Properties of Ackermann's function

[mathmari]

Hey!

I want to show the following properties of Ackermann's function:

1. $A(x,y)>y$.
   
2. $A(x,y+1)>A(x,y)$.
   
3. If $y_2>y_1$, then $A(x,y_2)>A(x,y_1)$.
   
4. $A(x+1, y) \geq A(x,y+1)$.
   
5. $A(x,y)>x$.
   
6. If $x_2>x_1$, then $A(x_2, y)>A(x_1, y)$.
   
7. $A(x+2, y)>A(x,2y)$.

I have done the following:

1. Induction on $x$.
   
2. Induction on $x$.
   Base case: For $x=0$ we have $A(0,y+1)=y+2>y+1=A(0,y)$, by the definition of $A$.
   
   Inductive hypothesis: We assume that it holds for $x=n$, that means $A(n,y+1)>A(n,y)$ (I.H.x)
   
   Inductive step: We want to show that $A(n+1, y+1)>A(n+1,y)$.
   By the definition of $A$ and by the property $1$ we have $A(n+1, y+1)=A(n,A(n+1, y))>A(n+1,y)$.
   
3. 
   
4. Induction on $y$.
   Base case: For $y=0$ we have $A(x+1, 0)=A(x,1)=A(x,0+1)$.
   
   Inductive hypothesis: We assume that it holds for $y=m$, that means $A(x+1, m) \geq A(x,m+1)$ (I.H.)
   
   Inductive step: We want to show that $A(x+1, m+1) \geq A(x,m+2)$.
   By the definition we have $A(x+1, m+1)=A(x,A(x+1, m))$. By the (I.H.) and the property $1$ we have $A(x+1, m) \geq A(x,m+1)>m+1 \Rightarrow A(x+1, m) \geq A(x,m+1) \geq m+2$. By the property $3$ we have $A(x,A(x+1,m)) \geq A(x,m+2)$. So, we cocnlude that $A(x+1, m+1) \geq A(x,m+2)$.
   
5. By the property $4$ we have $A(x+1, y) \geq A(x,y+1)$. So, we have $A(x,y) \geq A(x-1, y+1) \geq A(x-2, y+2) \geq \dots \geq A(0,x+y)=x+y+1>x$.
   But how can we prove this formally??
   
6. 
   
7. Induction on $y$.
   Base case: For $y=0$ we have by the property $6$ $A(x+2, 0)>A(x,0)=A(x,2 \cdot 0)$.
   
   Inductive hypothesis: We assume that it holds for $y=m$, that means $A(x+2, m)>A(x,2m)$ (I.H.)
   
   Inductive step: We want to show that $A(x+2, m+1) > A(x,2(m+1))$.
   By the definition of $A$ we have $A(x+2, m+1)=A(x+1, A(x+2, m))$. By the (I.H.) we have $A(x+2, m)>A(x,2m)$. By the property $3$ we have $A(x+2, m+1)>A(x+1, A(x,2m))$. By the property $4$ we have $A(x+1, A(x,2m)) \geq A(x,A(x,2m)+1)$ According to the property $1$, $A(x,2m)>2m \Rightarrow A(x,2m) \geq 2m+1$ or equivalently $A(x,2m)+1 \geq 2m+2=2(m+1)$. By the property $3$ we have $A(x,A(x,2m)+1) \geq A(x,2(m+1))$. So, $A(x+2, m+1)>A(x,2(m+1))$.

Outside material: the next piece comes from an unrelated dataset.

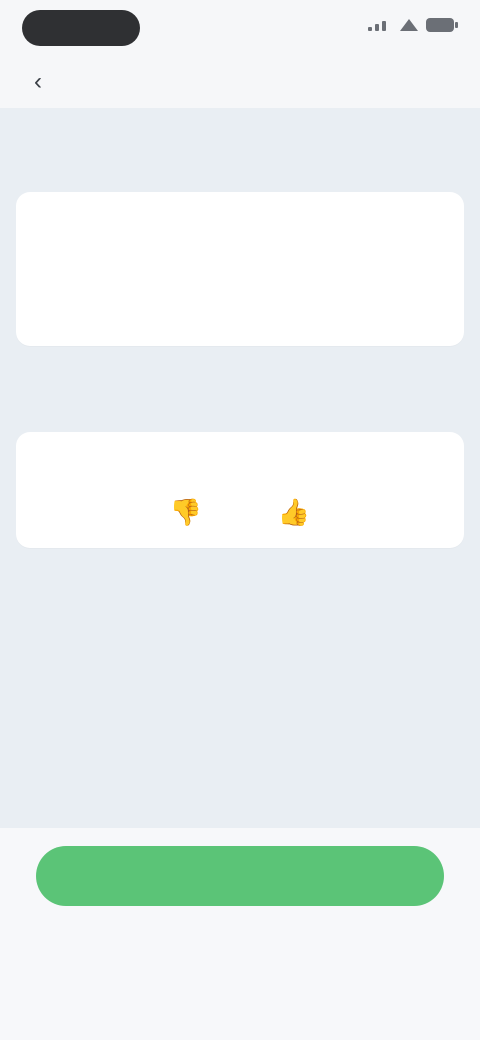 The image size is (480, 1040). What do you see at coordinates (81, 28) in the screenshot?
I see `status-pill` at bounding box center [81, 28].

Is this correct?? Could I improve something?? (Wondering)

Could you give me some hints to prove the properties $3, 6$ ?? (Wondering)

 

[mathmari]

At the proof of the properties $3$ and $6$ do we use the properties $2$ and $4$ respectively?

But how? (Wondering)

For example, for the property $3$ would the proof be as follows?

Induction on $x$.

Base case: For $x=0$ we have $A(0,y_2)=y_2+1>y_1+1=A(0,y_1)$

Inductive hypothesis: We assume that it holds for $x=n$, that means $A(n,y_2)>A(n,y_1)$ (I.H)

Inductive step: We want to show that $A(n+1,y_2)>A(n+1,y_1)$.

How can we continue?

 

[mathmari]

I tried again to prove the property $3$:

$y_2>y_1 \Rightarrow y_2=y_1+d, d>0 \Rightarrow d=y_2-y_1>0$

Induction on $d$.

Base case: For $d=1$ we have $A(x, y_2)=A(x, y_1+1) \overset{(2)}{>}A(x, y_1)$.

Inductive hypothesis: We assume that it holds for $d=k$, that means that $A(x, y_2)=A(x, y_1+k)>A(x, y_1)$ (I.H.)

Inductive step: We want to show that $A(x, y_1+(k+1))>A(x, y_1)$
$A(x, y_1+k+1)=A(x, (y_1+k)+1)\overset{(2)}{>}A(x, y_1+k)\overset{ (I.H.) }{>}A(x, y_1)$ Is this correct? Could I improve something? (Wondering)

The proof of the property $6$ is similar, isn't it?

On which variable do we use the induction for the property $5$ ?

 

[mathmari]

For the property $5$ do we do the following?

We will show that $$A(x, y) \geq A(0, x+y)$$ by induction on $k=x+y$. Base case: For $k=0$ we have $x=y=0$, so $A(0, 0) \geq A(0, 0)$.

Inductive hypothesis: We assume that it stands for $k=n$, $A(x, y) \geq A(0, n)$. (I.H.)

Inductive step: We will show that it stands for $k=n+1$, $x+1+y=n+1$, that means that $A(x+1, y) \geq A(0, n+1)=(n+1)+1=n+2$.
We have that $A(x+1, y) >A(x, y) \overset{ (I.H.) }{\geq} A(0, n)=n+1$.
$A(x+1, y)>n+1 \Rightarrow A(x+1, y) \geq n+2$. So, we have that $A(x, y) \geq A(0, x+y)=x+y+1>x+y$. Is this correct?